A trégua decretada por Sharon e Arafat é um passo indispensável para acabar com a violência, mas o fim da Intifada está dependente da retoma das negociações.
Um ano de Intifada
Foi a polémica visita de Ariel Sharon à Esplanada das Mesquitas, a 28 de Setembro de 2000, que desencadeou a Intifada Al-Aqsa. Até ao momento, já morreram mais de 685 palestinianos – 30% dos quais com menos de 18 anos – e mais de 175 israelitas.
Os últimos doze meses de violência praticamente destruíram a confiança mútua que, lentamente, vinha sendo construída desde o Acordo de Oslo (1993). Para Hani Al-Hassan, que, curiosamente, votou contra esse acordo, «Oslo não morreu, mas acabaram as fases de negociação. Temos que estabelecer os nossos objectivos e insistir na sua aplicação», afirmou ao EXPRESSO.
O diálogo está prisioneiro do sucesso do cessar-fogo, cada vez mais frágil, a cada dia que passa.
Inversamente, e quando ainda se choram os milhares de mortos e desaparecidos sob os escombros do World Trade Center e do Pentágono, redobram de importância as palavras do monarca jordano, Abdallah II: «Os atentados nunca teriam ocorrido se já se tivesse resolvido o conflito no Médio-Oriente».
Texto escrito com Ariel Finguerman, correspondente em Telavive.
«A INTIFADA NÃO VAI PARAR»
HANI Al-Hassan é o responsável pelas Relações Internacionais da Fatah e membro do Comité Central daquela organização liderada por Yasser Arafat. Em entrevista ao EXPRESSO, faz o balanço do primeiro ano da Intifada Al Aqsa, que se assinala na próxima sexta-feira.
EXPRESSO – O que é que os palestinianos ganharam com esta Intifada?
HANI AL-HASSAN – Primeiro, os israelitas sabem que a sua segurança não está nas mãos do Exército, mas do povo palestiniano, isto é, está dependente de um processo de paz.

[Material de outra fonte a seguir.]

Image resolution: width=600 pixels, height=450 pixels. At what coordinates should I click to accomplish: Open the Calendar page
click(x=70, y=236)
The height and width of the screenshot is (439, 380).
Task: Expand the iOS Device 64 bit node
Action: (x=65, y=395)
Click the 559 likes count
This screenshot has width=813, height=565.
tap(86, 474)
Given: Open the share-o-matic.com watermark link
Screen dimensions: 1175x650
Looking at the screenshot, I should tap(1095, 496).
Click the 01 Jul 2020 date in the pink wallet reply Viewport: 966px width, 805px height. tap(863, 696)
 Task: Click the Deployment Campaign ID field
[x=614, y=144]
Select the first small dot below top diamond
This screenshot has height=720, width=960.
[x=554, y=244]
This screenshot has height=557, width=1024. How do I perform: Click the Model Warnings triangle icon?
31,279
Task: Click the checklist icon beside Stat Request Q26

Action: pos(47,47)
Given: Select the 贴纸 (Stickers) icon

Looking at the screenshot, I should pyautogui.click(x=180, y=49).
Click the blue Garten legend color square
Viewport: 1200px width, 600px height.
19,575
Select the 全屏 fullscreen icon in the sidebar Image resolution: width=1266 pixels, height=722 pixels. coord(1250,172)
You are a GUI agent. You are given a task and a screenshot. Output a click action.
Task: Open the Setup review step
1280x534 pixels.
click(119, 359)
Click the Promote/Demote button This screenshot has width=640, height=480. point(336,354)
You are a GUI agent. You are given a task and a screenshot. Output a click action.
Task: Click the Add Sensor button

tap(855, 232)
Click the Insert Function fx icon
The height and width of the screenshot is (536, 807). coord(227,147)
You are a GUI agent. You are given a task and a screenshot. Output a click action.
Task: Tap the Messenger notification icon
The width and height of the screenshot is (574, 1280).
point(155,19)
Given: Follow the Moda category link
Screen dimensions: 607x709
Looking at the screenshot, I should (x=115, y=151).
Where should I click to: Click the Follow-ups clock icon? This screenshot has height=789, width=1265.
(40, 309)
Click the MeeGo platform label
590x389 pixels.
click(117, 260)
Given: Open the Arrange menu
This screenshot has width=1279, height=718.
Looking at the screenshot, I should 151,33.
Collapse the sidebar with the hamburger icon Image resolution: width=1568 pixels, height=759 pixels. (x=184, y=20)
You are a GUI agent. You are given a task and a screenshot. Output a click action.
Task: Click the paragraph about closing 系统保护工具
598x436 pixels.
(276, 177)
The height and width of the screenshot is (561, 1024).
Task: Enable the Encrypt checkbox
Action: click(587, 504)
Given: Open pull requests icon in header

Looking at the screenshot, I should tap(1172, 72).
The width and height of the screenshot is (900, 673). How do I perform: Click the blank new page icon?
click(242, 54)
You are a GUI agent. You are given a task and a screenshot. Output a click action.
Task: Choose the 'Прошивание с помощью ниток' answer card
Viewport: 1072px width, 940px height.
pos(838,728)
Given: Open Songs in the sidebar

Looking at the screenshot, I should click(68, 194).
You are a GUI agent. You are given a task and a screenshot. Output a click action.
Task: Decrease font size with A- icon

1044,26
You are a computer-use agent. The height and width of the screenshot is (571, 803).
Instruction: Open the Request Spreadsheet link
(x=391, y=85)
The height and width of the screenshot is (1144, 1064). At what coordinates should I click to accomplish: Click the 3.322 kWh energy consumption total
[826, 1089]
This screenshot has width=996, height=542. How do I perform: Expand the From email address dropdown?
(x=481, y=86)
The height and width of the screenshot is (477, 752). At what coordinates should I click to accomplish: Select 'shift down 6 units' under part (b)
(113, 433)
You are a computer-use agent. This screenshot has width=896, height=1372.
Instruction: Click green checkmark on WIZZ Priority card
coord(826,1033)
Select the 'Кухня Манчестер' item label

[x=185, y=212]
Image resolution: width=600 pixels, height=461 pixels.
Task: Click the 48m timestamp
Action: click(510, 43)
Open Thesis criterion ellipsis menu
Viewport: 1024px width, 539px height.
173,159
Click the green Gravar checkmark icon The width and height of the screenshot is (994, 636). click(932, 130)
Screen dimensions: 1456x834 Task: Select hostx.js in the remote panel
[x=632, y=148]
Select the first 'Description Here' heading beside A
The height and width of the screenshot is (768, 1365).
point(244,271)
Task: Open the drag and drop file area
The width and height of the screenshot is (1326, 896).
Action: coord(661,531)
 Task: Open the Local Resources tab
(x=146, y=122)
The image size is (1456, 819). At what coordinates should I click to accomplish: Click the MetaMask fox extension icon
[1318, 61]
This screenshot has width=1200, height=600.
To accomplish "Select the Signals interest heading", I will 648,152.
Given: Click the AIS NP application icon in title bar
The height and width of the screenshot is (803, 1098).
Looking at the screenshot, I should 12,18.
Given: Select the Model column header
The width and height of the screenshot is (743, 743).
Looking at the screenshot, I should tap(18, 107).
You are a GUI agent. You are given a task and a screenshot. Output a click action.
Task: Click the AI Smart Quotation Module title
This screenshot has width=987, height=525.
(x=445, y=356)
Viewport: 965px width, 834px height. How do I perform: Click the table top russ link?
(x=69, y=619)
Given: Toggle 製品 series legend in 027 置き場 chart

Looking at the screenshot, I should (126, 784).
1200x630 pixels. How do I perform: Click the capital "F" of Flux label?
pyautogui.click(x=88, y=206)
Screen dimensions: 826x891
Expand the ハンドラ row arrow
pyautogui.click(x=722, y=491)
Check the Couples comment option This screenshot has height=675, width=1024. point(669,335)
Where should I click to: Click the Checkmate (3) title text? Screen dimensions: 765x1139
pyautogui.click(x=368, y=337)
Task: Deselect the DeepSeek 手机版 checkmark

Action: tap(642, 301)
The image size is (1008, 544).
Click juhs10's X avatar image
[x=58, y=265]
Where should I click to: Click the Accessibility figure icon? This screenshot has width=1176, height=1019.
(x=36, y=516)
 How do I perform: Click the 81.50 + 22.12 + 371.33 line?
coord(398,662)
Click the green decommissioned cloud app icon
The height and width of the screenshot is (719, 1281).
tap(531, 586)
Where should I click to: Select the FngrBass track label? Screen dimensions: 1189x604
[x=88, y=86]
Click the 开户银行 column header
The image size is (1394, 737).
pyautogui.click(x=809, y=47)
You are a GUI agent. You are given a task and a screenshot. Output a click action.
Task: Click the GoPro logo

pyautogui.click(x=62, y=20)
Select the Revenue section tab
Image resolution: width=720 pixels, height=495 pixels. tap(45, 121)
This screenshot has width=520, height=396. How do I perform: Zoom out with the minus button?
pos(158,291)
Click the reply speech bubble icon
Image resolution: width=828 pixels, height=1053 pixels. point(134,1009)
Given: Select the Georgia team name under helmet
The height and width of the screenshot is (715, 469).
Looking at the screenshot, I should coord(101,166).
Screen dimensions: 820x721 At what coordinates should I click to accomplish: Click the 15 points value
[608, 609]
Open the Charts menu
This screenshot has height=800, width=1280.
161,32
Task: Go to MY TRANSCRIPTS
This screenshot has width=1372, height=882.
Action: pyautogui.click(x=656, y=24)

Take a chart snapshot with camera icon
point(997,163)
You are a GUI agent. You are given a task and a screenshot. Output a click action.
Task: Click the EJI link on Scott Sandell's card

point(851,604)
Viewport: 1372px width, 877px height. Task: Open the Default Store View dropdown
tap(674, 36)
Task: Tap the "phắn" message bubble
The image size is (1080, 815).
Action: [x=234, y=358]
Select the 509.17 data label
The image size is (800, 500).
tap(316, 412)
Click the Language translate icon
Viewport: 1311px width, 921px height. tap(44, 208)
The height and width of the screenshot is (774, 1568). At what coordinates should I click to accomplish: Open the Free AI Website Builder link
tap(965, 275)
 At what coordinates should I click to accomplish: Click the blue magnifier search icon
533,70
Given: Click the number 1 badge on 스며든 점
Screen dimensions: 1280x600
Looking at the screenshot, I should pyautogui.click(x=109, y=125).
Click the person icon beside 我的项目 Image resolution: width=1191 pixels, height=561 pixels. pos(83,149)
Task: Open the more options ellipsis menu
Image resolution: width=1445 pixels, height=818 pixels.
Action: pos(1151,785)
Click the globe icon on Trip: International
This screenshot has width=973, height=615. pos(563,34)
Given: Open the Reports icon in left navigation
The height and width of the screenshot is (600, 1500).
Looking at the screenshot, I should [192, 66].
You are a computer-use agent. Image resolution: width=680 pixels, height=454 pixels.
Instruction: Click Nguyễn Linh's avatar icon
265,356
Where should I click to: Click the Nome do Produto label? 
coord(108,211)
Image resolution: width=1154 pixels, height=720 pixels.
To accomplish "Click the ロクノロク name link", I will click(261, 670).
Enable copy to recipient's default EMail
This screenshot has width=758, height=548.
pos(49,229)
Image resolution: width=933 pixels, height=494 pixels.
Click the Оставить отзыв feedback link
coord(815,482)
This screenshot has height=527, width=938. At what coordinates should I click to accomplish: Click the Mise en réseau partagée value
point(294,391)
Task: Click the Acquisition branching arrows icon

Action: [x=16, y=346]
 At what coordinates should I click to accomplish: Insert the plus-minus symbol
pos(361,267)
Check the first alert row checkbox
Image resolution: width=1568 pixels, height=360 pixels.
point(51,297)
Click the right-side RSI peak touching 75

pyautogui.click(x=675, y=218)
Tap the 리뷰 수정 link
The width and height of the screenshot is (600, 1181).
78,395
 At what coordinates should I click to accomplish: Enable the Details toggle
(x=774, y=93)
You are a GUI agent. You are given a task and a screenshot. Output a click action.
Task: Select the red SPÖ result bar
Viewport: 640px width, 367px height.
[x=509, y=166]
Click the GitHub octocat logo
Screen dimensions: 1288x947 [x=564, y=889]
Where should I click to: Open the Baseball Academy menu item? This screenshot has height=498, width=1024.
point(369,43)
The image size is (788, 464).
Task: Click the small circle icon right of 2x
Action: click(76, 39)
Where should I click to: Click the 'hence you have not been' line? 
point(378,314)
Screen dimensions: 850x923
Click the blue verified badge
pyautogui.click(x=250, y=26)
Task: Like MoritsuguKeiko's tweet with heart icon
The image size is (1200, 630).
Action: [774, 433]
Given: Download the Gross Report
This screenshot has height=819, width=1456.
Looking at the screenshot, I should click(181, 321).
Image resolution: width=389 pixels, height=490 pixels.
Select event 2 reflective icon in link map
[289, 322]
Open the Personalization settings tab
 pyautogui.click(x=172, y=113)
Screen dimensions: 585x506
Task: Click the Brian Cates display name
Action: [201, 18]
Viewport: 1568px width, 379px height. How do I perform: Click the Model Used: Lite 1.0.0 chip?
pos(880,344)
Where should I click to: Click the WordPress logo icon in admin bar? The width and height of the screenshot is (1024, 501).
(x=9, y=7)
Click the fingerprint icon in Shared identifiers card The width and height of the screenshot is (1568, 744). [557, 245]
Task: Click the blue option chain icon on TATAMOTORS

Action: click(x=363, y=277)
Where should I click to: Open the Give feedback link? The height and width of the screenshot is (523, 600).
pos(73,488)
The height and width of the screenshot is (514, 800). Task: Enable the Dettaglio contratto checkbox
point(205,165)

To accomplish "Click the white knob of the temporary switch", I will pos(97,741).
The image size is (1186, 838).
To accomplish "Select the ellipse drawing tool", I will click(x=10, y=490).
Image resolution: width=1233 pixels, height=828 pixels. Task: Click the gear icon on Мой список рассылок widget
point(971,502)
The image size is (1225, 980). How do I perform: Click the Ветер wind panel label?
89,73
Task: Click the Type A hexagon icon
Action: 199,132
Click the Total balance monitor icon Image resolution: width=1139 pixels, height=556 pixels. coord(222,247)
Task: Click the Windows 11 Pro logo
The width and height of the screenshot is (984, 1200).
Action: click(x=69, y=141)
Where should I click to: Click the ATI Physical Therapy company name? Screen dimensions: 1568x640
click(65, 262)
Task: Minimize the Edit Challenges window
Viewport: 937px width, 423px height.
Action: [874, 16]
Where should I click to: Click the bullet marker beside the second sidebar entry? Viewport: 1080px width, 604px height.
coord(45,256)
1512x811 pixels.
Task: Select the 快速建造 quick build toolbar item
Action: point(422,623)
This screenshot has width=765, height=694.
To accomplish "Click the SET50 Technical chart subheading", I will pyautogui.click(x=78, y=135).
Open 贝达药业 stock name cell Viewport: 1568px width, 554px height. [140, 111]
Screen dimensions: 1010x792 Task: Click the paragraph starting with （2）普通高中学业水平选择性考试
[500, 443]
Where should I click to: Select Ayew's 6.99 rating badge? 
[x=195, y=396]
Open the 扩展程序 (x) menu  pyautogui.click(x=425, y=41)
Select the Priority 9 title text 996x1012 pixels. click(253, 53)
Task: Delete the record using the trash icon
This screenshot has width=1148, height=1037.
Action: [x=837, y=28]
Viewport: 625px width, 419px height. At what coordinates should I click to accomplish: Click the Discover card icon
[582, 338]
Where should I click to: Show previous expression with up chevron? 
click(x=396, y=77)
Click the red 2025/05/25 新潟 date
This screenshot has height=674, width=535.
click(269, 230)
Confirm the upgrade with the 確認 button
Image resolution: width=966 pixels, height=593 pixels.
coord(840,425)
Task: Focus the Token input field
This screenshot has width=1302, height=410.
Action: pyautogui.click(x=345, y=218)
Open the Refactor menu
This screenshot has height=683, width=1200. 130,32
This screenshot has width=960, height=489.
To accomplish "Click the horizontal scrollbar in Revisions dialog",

Em segundo lugar, toda a gente aceita a ideia de um Estado palestiniano e, em terceiro, se os colonatos fossem desmantelados a fronteira do Estado seria a de 4 de Junho de 1967.
EXP. – Mas já morreram mais de 685 palestinianos. É um preço justo?
H.H. – Sim. E teremos de pagar ainda mais pela nossa liberdade. Não temos alternativa. Esta é a Intifada da Independência e não vai parar até termos a certeza de que Israel se retira da Cisjordânia e de Gaza.
EXP. – Israel já admitiu que a Intifada pode prolongar-se até 2006…
H.H. – Israel não aguenta até 2006, por razões económicas. Israel tem 186 mil desempregados, o crescimento económico, que já foi de 6%, é agora de 2,5%. Israel já começou a contrair empréstimos. O Exército era composto por 72 mil soldados, agora são 182 mil. Por outro lado, os EUA não têm condições para injectar os mil milhões de dólares habituais.
EXP. – Não acha que a Intifada uniu os israelitas em torno de um líder tão controverso quanto Ariel Sharon?
H.H. – Não. O que se passa é que os israelitas não sabem o que fazer. Levaram ao poder o homem que prometeu uma solução em 100 dias e desiludiram-se. O apoio a Sharon caiu de 72% para 54%.
EXP. – E Yasser Arafat é o líder em quem os palestinianos confiam para fazer a paz com os israelitas?
H.H. – Sim, sobretudo com a Intifada.